Wassim : Nous sommes les seuls à avoir une pharmacie en ligne. Nous croyons en l’ordonnance en ligne. Si quelqu’un obtient une ordonnance en ligne après une consultation avec un médecin et que nous sommes autorisés à vendre le médicament selon un modèle de commerce électronique, cela créera une valeur pour le patient. Parce que tout peut se passer en ligne, du moins dans les cas où vous n’avez pas besoin de rencontre physique.

Elsa : Nous pensons que ce serait formidable si nous pouvions offrir un parcours complet aux patients sur toutes nos plateformes. De la lecture sur une maladie à la prise de rendez-vous et à la consultation en ligne sur SohatiDoc, en passant par l’utilisation de l’ordonnance pour acheter un médicament. Jusqu’à présent, ils peuvent acheter des médicaments en vente libre ou des produits dermo-cosmétiques, mais plus tard, lorsque la réglementation le permettra, nous serons en mesure de boucler la boucle.

Wassim : Les médecins libanais et le système médical sont utilisés par toute la région ici. Les patients des pays voisins viennent au Liban pour bénéficier de traitements de haute qualité.
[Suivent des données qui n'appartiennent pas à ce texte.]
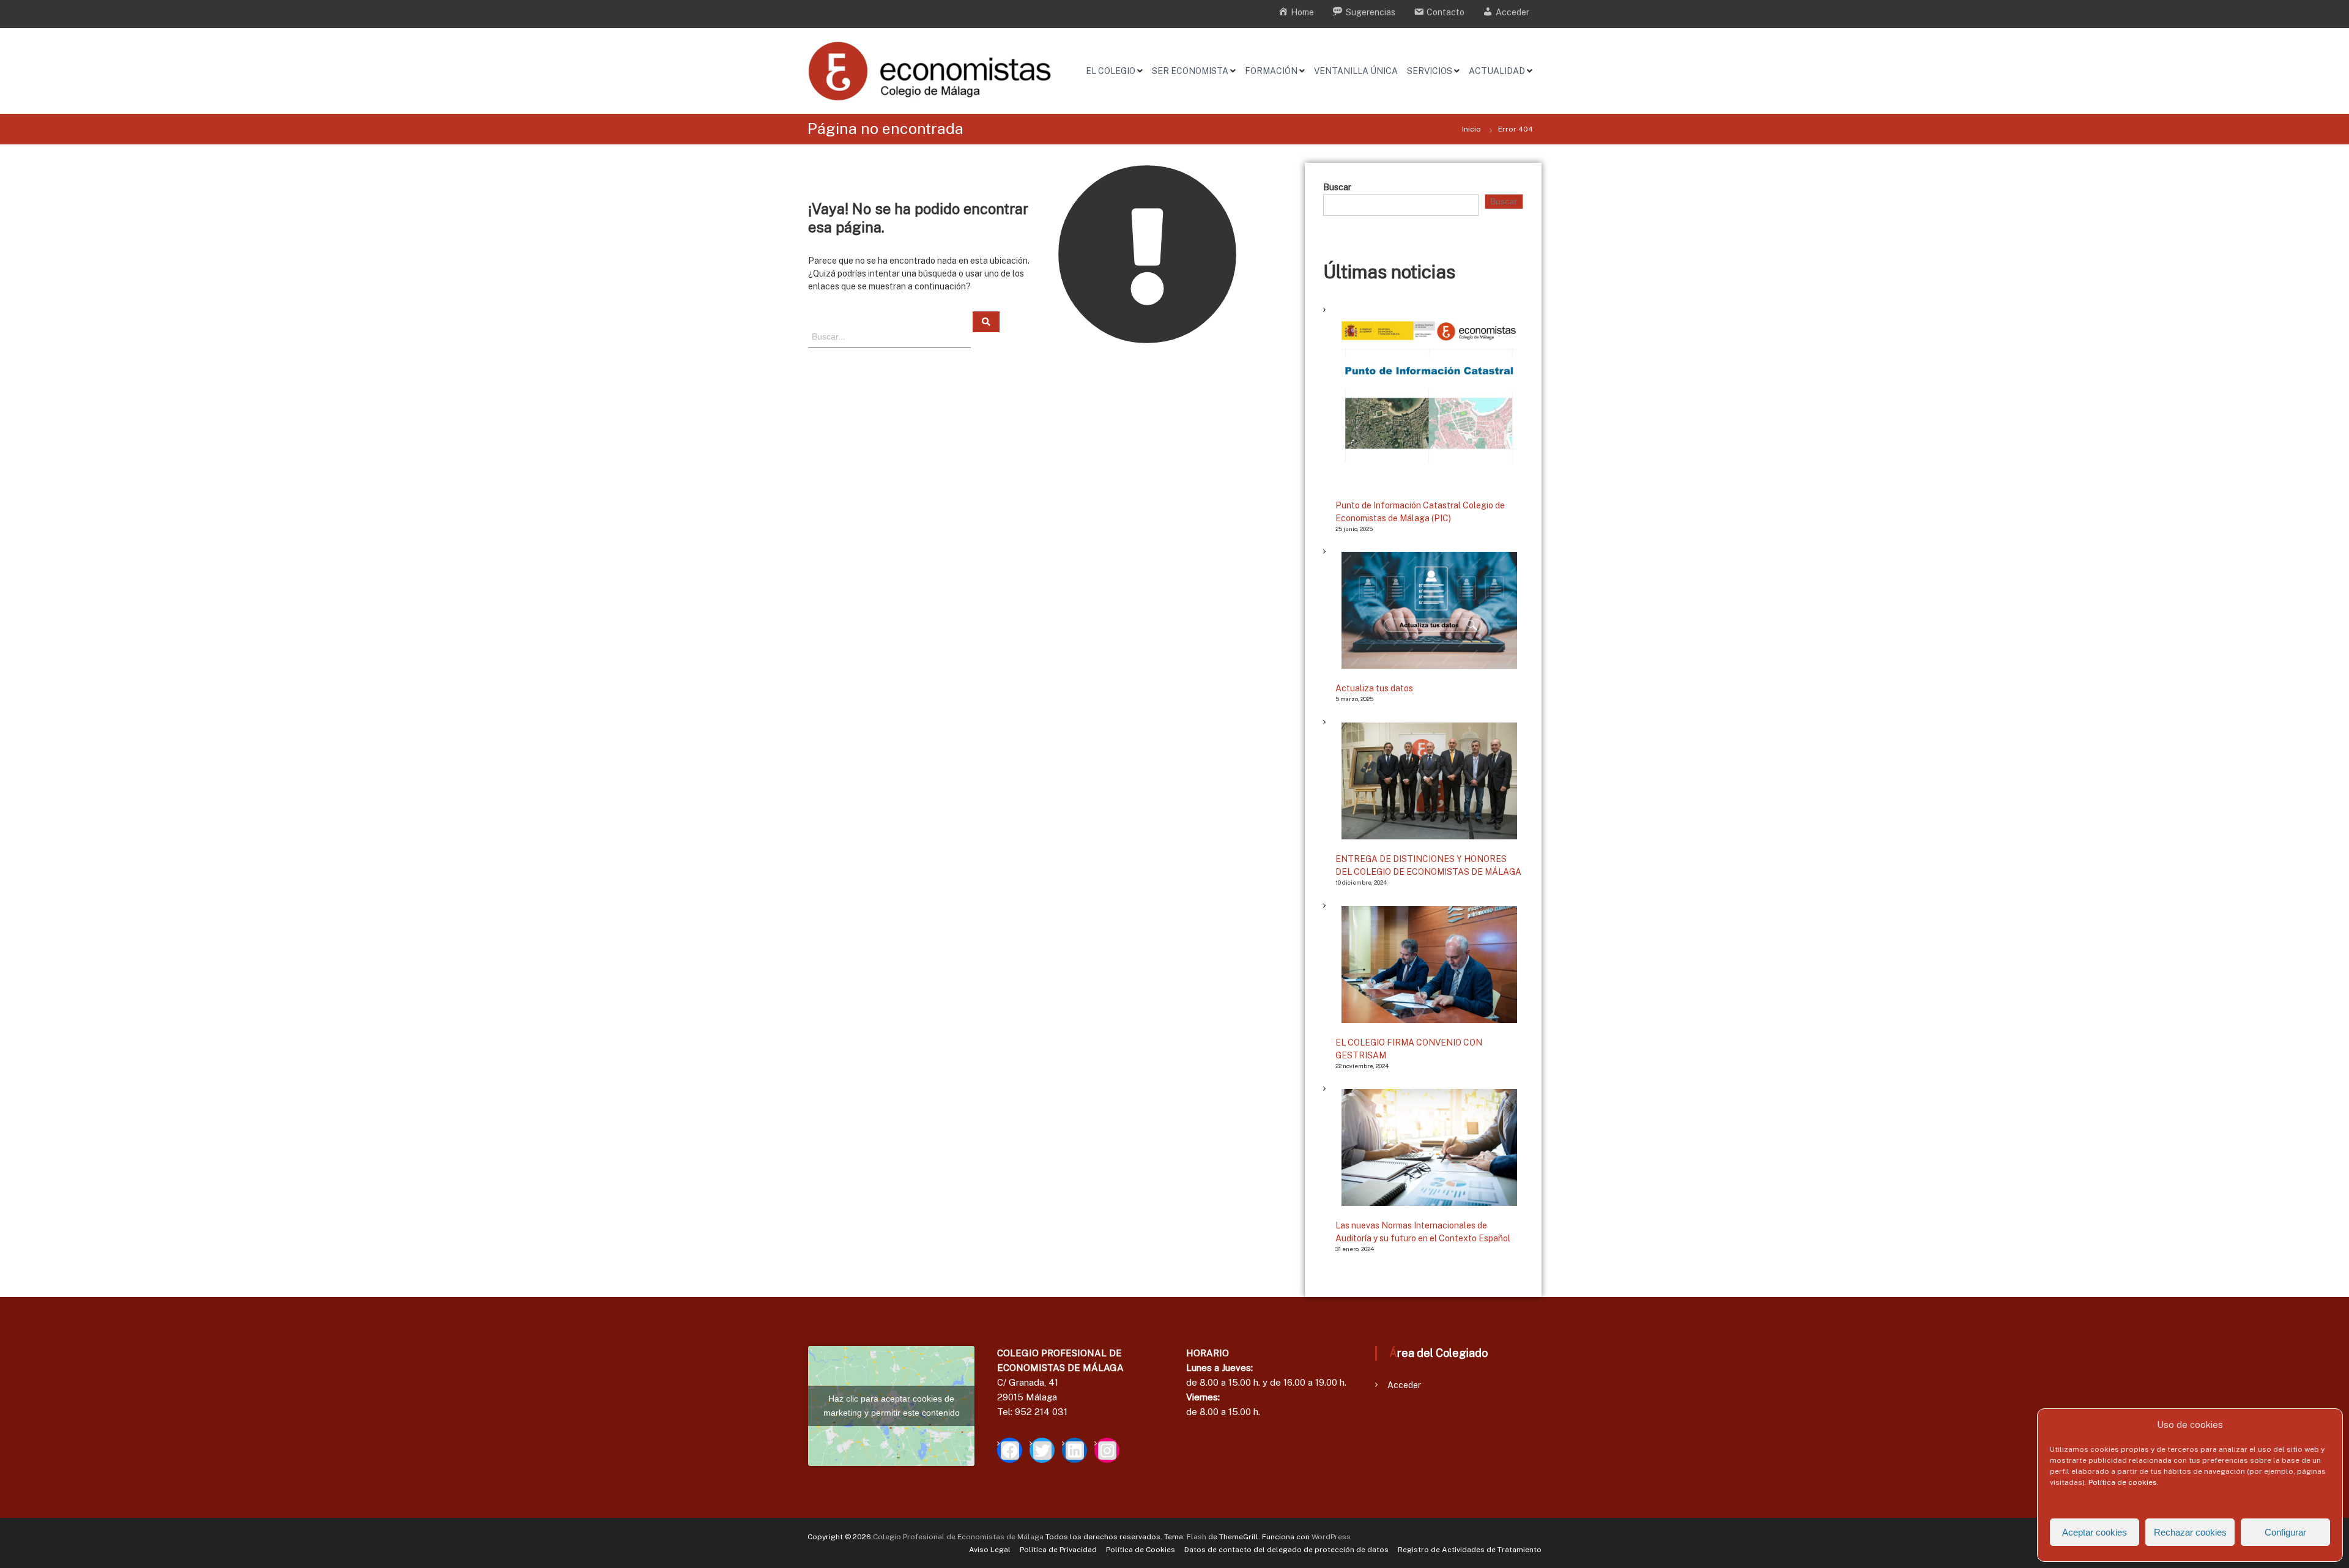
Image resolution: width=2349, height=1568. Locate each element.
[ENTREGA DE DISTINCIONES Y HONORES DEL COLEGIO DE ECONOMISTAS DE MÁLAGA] (1429, 780)
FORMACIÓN (1271, 71)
Une grande partie de la diaspora se trouve dans des pays sous-médicalisés, cela peut donc résoudre tout problème d’accès à des médecins de haute qualité.

Elsa : L’existence de cette grande diaspora est également un bon avantage – il y a plus de Libanais en dehors du Liban que dans le pays lui-même. Nous voudrions attirer cette communauté car elle entretient souvent des liens étroits avec les médecins qu’elle a ici au Liban, grâce aux liens familiaux.

 

« Cette impression d’être le dernier debout »

 

Vous avez créé une entreprise qui se porte bien et multiplié votre chiffre d’affaires par quatre au cours des quatre dernières années, malgré une crise économique majeure au Liban. Quelle est votre vision de l’entrepreneuriat ?
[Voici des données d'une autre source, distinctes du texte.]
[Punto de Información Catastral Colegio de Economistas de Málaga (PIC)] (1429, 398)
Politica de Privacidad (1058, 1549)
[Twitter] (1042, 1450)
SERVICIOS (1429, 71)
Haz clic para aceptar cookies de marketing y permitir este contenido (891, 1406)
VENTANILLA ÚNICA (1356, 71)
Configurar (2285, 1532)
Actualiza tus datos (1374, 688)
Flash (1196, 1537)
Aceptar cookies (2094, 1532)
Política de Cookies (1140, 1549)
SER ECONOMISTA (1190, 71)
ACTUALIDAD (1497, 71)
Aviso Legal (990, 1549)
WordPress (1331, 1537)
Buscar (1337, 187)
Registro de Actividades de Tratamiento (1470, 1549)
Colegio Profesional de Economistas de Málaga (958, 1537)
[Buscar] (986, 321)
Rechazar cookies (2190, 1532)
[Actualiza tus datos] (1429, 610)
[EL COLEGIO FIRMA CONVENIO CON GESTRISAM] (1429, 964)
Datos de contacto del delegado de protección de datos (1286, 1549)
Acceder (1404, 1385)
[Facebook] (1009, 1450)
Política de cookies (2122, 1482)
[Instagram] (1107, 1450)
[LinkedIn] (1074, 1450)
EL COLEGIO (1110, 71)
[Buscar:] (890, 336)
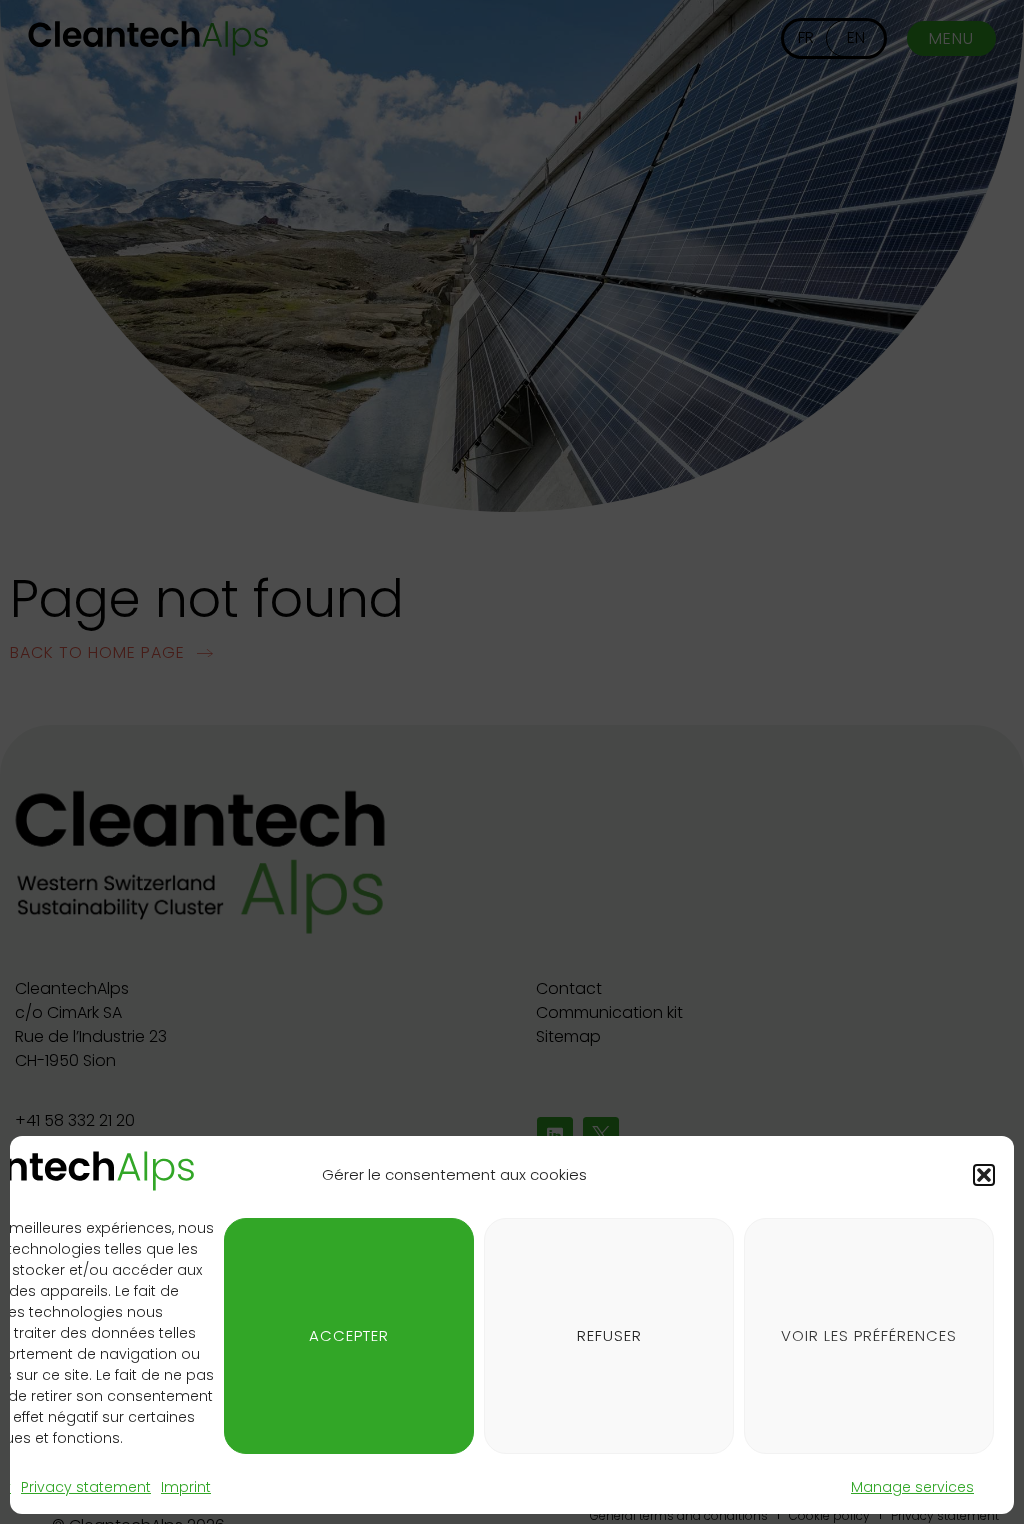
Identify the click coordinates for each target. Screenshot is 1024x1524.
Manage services (912, 1487)
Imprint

Wassim : Il y a beaucoup de liberté tant sur le plan business que personnel. Si nous savons ce que nous voulons faire, nous le faisons. Il y a plus de lenteur et de politique dans le monde de l’entreprise. Cependant, l’entrepreneuriat est un jeu solitaire. Quand tout va bien, tout le monde applaudit. Tout le monde veut se joindre à la fête.
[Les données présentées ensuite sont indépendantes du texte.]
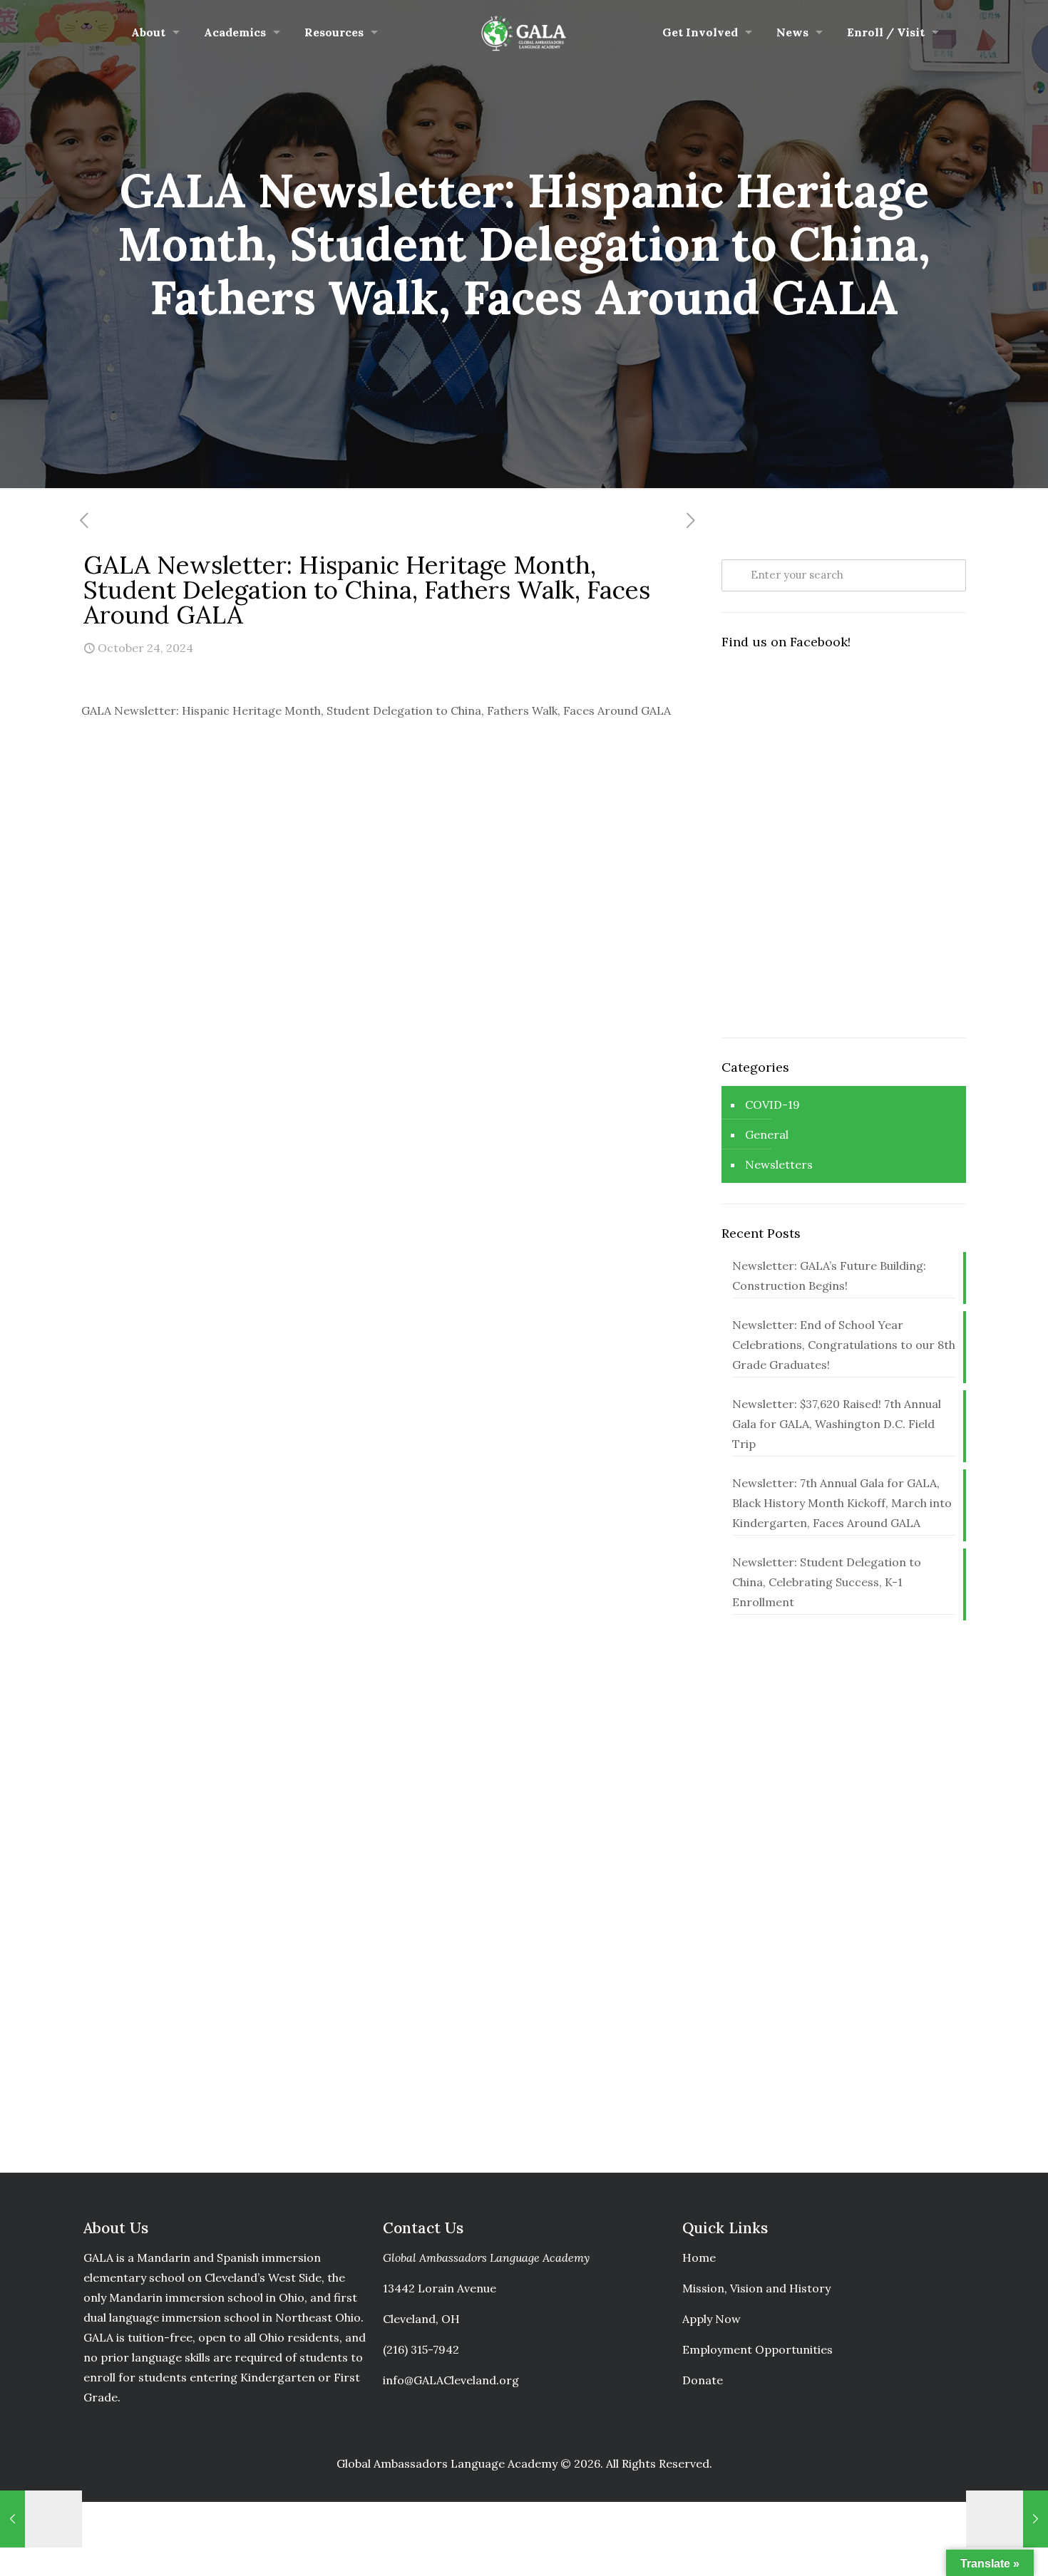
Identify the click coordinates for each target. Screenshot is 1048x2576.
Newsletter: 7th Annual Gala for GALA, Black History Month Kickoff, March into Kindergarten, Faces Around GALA (842, 1503)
Si quelque chose ne va pas, vos investisseurs commencent à vous dire que vous n’avez pas pris la bonne décision. Si les employés sentent qu’il y a quelque chose qui ne va pas dans la startup, ils commencent à chercher ailleurs et vous vous retrouvez seul face à ces difficultés.

Elsa : Vous gérez constamment l’incertitude. Un jour, tout va bien, le lendemain, vous devez vous préoccuper de la concurrence, de la structure de votre équipe, d’un marché qui change complètement ou d’une devise qui s’effondre. Dans notre région, nous avons été témoins de ce type d’environnements très difficiles et de changements dans le système macroéconomique.

Wassim : Nous avons compris comment faire du commerce correctement dans un environnement hyper-inflationniste. Lorsqu’une devise est dévaluée, tout le jeu consiste à ne pas avoir d’argent liquide, à convertir tout en stock et à continuer d’être agressif en marketing pour acquérir des clients.

Il y a cette impression d’être le dernier debout en temps de crise. Si vous restez debout même en si l’horizon est très sombre, vous pourriez être l’un des derniers et raffler toute la mise. C’est très contre-intuitif et cela demande beaucoup de force mentale. Beaucoup de concurrents se contentent de quitter le terrain.

La cohésion des co-fondateurs est essentielle ici, car c’est le dernier rouage d’une machine en fonctionnement. Nous sommes deux et cela nous rend moins seuls. Nous avons également un troisième co-fondateur, Philippe Rizk, diplômé de l’INSEAD. Il est formidable dans sa solidarité.